La commission d’instruction de la Cour de justice de la République a valablement rejeté la nullité de la procédure antérieure de droit commun et a constaté a bon droit que la décision du Conseil constitutionnel validant les comptes de campagne ne constituait pas un obstacle aux poursuites et que la prescription n’était pas acquise.

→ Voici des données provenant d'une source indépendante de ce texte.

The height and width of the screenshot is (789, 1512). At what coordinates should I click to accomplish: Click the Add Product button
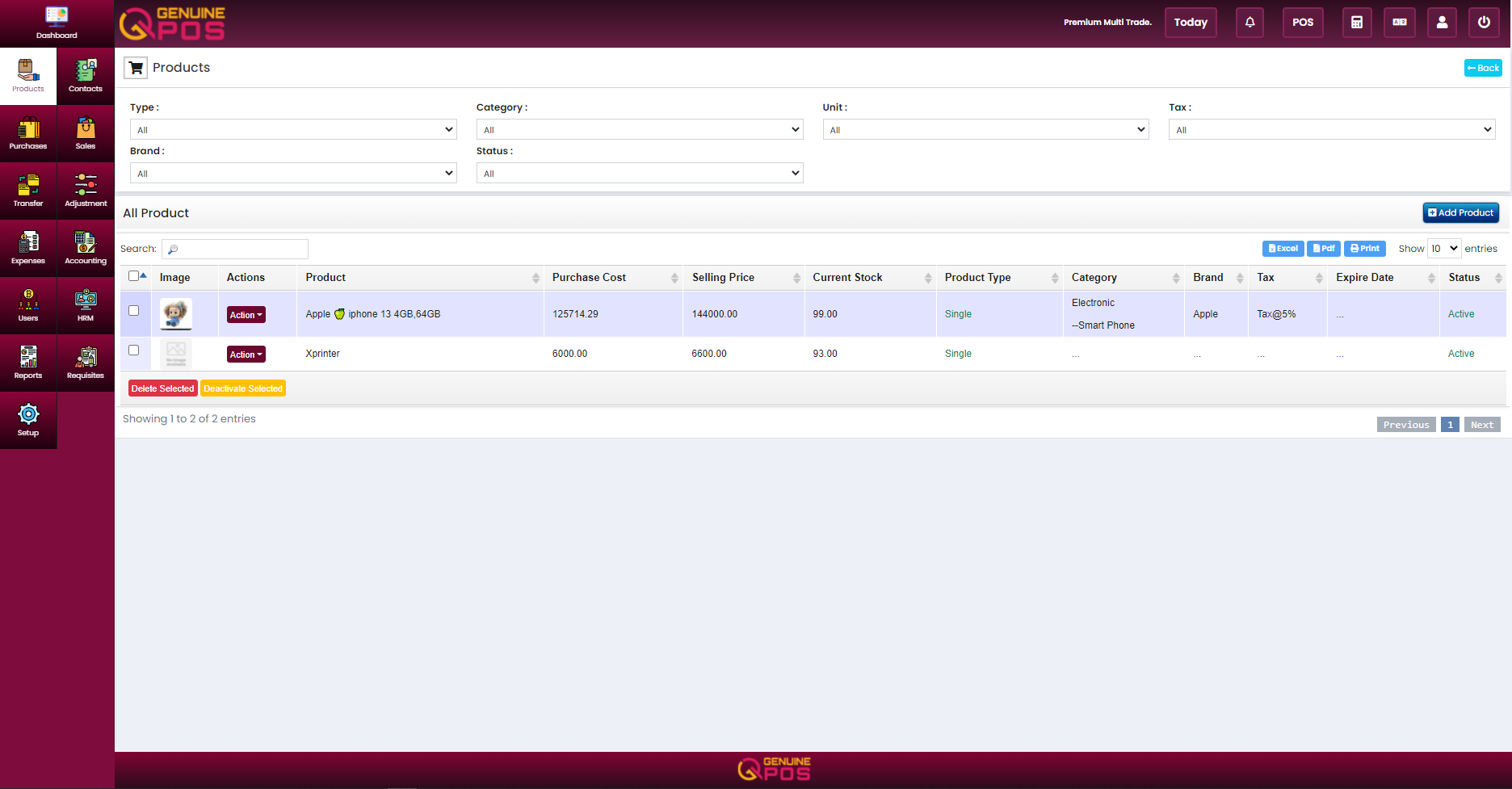tap(1461, 212)
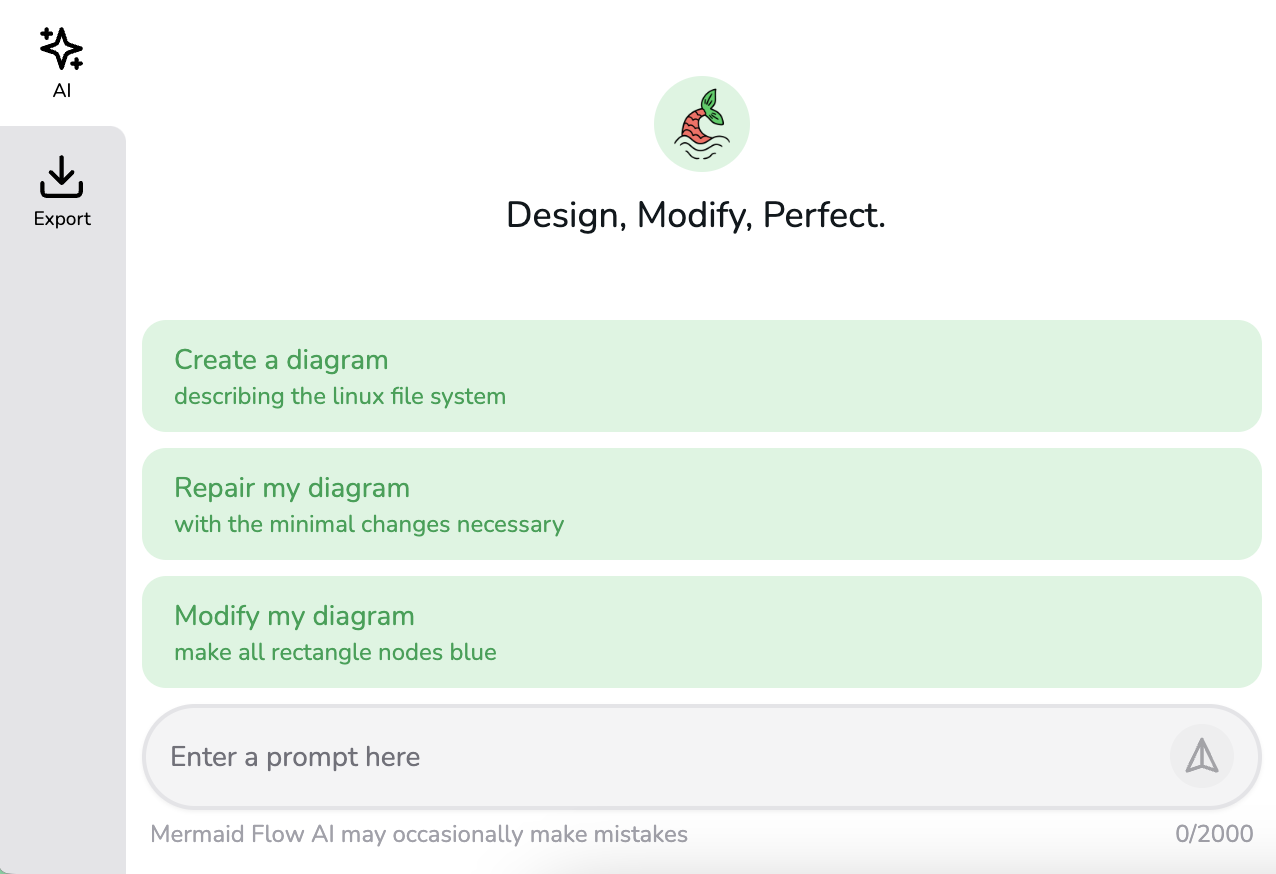This screenshot has width=1276, height=874.
Task: Click the Export download icon
Action: pos(62,176)
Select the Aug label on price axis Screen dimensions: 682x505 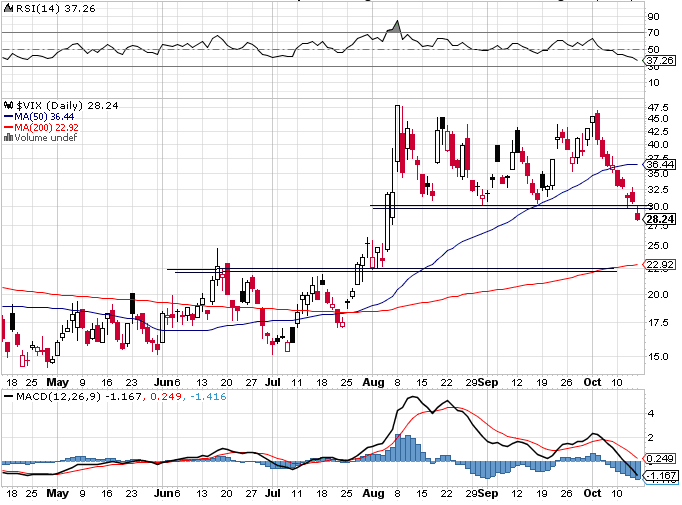[x=373, y=382]
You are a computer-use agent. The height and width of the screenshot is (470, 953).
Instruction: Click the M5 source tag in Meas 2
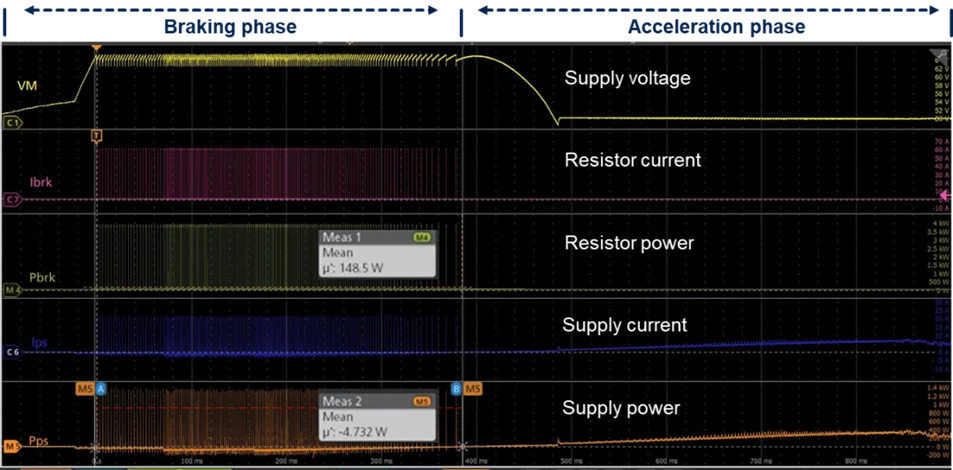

par Sébastien Fucinile 9 avril 2020

Par un arrêt du 13 mars 2020, l’Assemblée plénière de la Cour de cassation a rejeté les pourvois dirigés contre plusieurs arrêts de la commission d’instruction de la Cour de justice de la République, aboutissant au renvoi d’Édouard Balladur devant le tribunal correctionnel pour complicité et recel d’abus de biens sociaux. Dans le cadre de l’affaire Karachi, plusieurs moyens de droit étaient invoqués. Parmi les plus notables, la Cour de cassation s’est prononcée sur le refus de la commission d’instruction d’annuler la procédure antérieure de droit commun, mais également sur l’absence d’autorité de la chose jugée de la décision du Conseil constitutionnel ayant validé les comptes de campagne en 1995, sur l’absence de prescription de l’action publique du délit d’abus de biens sociaux ou encore sur l’impartialité de la commission d’instruction. L’Assemblée plénière a rejeté l’ensemble des moyens dirigés contre les arrêts de la commission d’instruction, permettant ainsi le renvoi de l’intéressé devant le tribunal correctionnel.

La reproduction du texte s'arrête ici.